《红劫苍生泪》连载(八)

【小说】内容提要:曾经从战场死亡线上滚爬出来的郑江,凭著一身勇猛,带领一家人把硝烟弥漫在自家的房前屋后,击退数百人的多次进攻取得了胜利,但最终还是无法守卫住自家的房园。

一段痛断肝肠的爱情故事,仅有三面之缘却打动一片芳心,更唤起对久远时空的记忆。
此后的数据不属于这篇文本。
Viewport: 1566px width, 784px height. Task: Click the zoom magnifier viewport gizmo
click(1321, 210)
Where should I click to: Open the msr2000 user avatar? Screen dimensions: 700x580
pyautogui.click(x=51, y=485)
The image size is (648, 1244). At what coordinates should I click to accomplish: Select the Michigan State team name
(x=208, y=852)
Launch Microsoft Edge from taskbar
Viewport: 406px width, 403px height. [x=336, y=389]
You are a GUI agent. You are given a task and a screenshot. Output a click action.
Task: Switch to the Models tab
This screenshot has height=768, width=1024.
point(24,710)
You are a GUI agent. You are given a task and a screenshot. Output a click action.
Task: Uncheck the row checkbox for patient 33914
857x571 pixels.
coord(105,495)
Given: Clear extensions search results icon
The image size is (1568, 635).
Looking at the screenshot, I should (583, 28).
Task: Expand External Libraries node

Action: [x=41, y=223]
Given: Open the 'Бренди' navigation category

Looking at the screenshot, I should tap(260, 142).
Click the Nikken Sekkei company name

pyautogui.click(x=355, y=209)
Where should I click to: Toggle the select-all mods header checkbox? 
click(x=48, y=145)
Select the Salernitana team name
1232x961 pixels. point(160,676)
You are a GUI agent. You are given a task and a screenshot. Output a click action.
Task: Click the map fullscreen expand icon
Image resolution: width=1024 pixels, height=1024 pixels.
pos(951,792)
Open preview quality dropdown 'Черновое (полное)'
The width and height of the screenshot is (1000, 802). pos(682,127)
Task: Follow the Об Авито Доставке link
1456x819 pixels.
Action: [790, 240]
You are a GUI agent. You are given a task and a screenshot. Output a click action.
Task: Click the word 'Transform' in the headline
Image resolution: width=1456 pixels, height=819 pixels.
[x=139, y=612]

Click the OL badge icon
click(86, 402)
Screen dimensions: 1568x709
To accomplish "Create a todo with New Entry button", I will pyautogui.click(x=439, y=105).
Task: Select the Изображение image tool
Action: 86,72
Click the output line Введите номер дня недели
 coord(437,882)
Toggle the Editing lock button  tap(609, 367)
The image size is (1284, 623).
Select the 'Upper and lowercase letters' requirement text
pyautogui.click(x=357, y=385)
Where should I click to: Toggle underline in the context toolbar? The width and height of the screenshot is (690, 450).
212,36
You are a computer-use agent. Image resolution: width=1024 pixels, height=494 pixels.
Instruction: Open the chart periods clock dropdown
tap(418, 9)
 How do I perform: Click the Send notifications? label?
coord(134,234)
没有漫步在花前月下却愿伫立在大雪纷飞的铁窗外,把自己变成一尊冰冷的雪人,来传递一片热忱的冰心,表达一份坚忍不拔而又无限崇高的爱。

一次次被打倒又一次次爬起来的气慨竟然可以震慑和击败强大的暴力,被扭曲的是肉体,打不变形的是心、是灵魂、是一个坚如磐石的信念。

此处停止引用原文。